First thing we notice is that since $M$ is simply connected then it's orientable. Now using Poincare-Duality and the universal coefficients theorem we know that $\mathrm{rk} (H_i)= \mathrm{rk}(H_{6-i}(M))$. From the fact that $\chi(M)=1$, and that $H_2(M)=0=H_1(M)$ we obtain that $\mathrm{rk}(H_3(M))=1$. Now I don't know how to go from here.

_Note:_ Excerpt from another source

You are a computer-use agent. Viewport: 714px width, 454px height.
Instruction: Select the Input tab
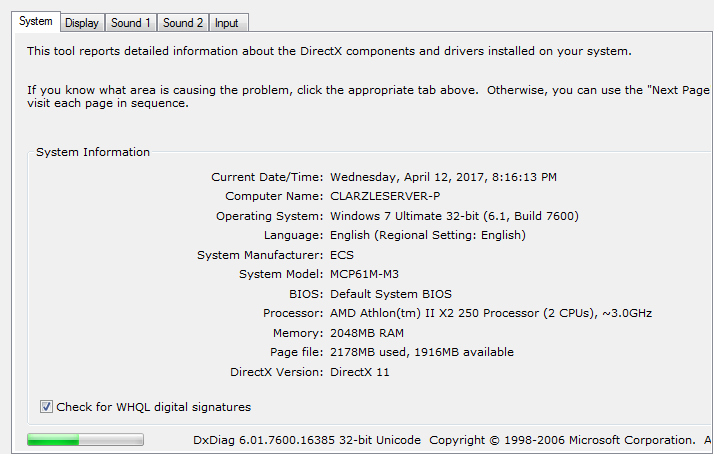click(x=227, y=22)
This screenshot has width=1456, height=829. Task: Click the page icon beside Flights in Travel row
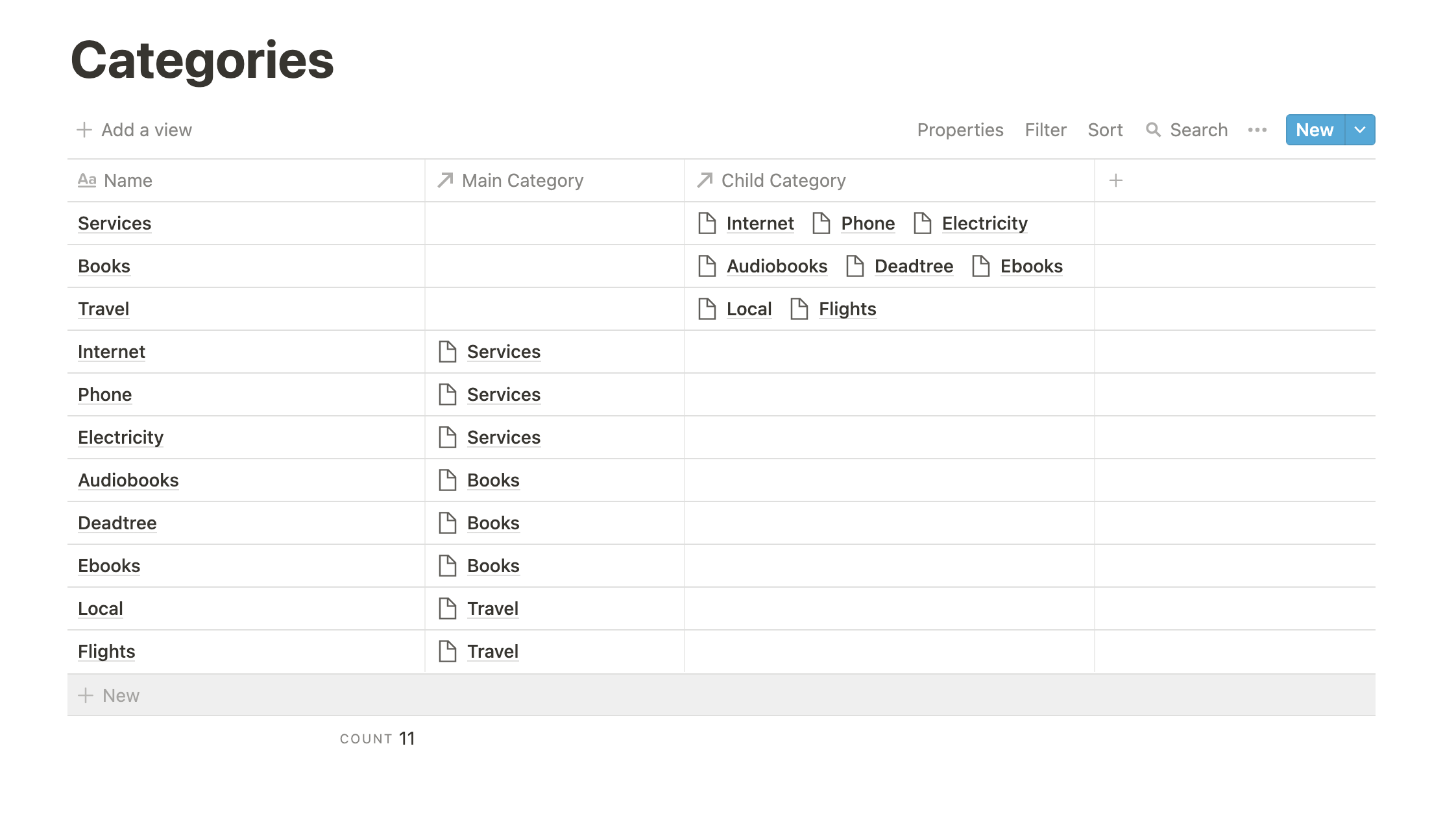[x=799, y=309]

Any hint is appreciated. Thanks in advance.
Best Answer
You have shown that $\text{rank}(H^3(M))=\text{rank}(H_3(M))=1$. Thus $H^3(M)$ module torsion is a copy of $\mathbb{Z}$ generated by a cocycle $\alpha\in H^3(M)$. Let $H^3_f(M)$ denote the subgroup of $H^3(M)$ generated by $\alpha$. The cup product pairing $$ H^3_f(M)\times H^3_f(M) \overset{(\varphi,\psi)\mapsto(\varphi\smile \psi)[M]}{\longrightarrow} \mathbb{Z} $$ is non-singular and sends $(\alpha,\alpha)$ to a generator, and by graded commutativity of the cohomology ring of $M$, we get that this is a skew-symmetric form. Any skew-symmetric non-singular form can only exists for even-dimensional rank. This implies that $H^3_f(M)$ is even-dimensional which is a contradiction.